:: Stored data ::
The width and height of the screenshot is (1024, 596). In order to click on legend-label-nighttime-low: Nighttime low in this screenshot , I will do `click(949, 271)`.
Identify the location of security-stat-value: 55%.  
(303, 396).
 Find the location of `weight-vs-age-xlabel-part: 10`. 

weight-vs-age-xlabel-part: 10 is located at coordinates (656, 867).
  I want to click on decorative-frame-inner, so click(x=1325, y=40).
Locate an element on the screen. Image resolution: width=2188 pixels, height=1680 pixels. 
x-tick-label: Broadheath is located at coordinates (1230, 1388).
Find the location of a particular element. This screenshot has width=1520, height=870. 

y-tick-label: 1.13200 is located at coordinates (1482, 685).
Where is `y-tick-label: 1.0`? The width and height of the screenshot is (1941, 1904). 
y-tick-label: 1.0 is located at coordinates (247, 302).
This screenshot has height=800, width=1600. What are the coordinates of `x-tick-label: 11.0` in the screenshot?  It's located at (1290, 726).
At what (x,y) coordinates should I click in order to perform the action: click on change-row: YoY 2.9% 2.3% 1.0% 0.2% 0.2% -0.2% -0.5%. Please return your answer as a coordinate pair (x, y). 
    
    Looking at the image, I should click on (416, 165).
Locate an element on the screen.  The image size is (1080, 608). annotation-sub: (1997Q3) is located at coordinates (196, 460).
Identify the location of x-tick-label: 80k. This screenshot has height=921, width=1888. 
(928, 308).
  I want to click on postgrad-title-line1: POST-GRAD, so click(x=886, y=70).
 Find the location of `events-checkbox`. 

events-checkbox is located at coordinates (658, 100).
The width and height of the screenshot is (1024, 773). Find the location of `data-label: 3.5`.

:: PROBLEM TO WORK ON ::
Repeat the lines of the stored data exactly, from the first line through the line that contains "This screenshot has height=800, width=1600.".

:: OUTPUT ::
The width and height of the screenshot is (1024, 596). In order to click on legend-label-nighttime-low: Nighttime low in this screenshot , I will do `click(949, 271)`.
Identify the location of security-stat-value: 55%.  
(303, 396).
 Find the location of `weight-vs-age-xlabel-part: 10`. 

weight-vs-age-xlabel-part: 10 is located at coordinates (656, 867).
  I want to click on decorative-frame-inner, so click(x=1325, y=40).
Locate an element on the screen. Image resolution: width=2188 pixels, height=1680 pixels. 
x-tick-label: Broadheath is located at coordinates (1230, 1388).
Find the location of a particular element. This screenshot has width=1520, height=870. 

y-tick-label: 1.13200 is located at coordinates (1482, 685).
Where is `y-tick-label: 1.0`? The width and height of the screenshot is (1941, 1904). 
y-tick-label: 1.0 is located at coordinates (247, 302).
This screenshot has height=800, width=1600. What are the coordinates of `x-tick-label: 11.0` in the screenshot?  It's located at (1290, 726).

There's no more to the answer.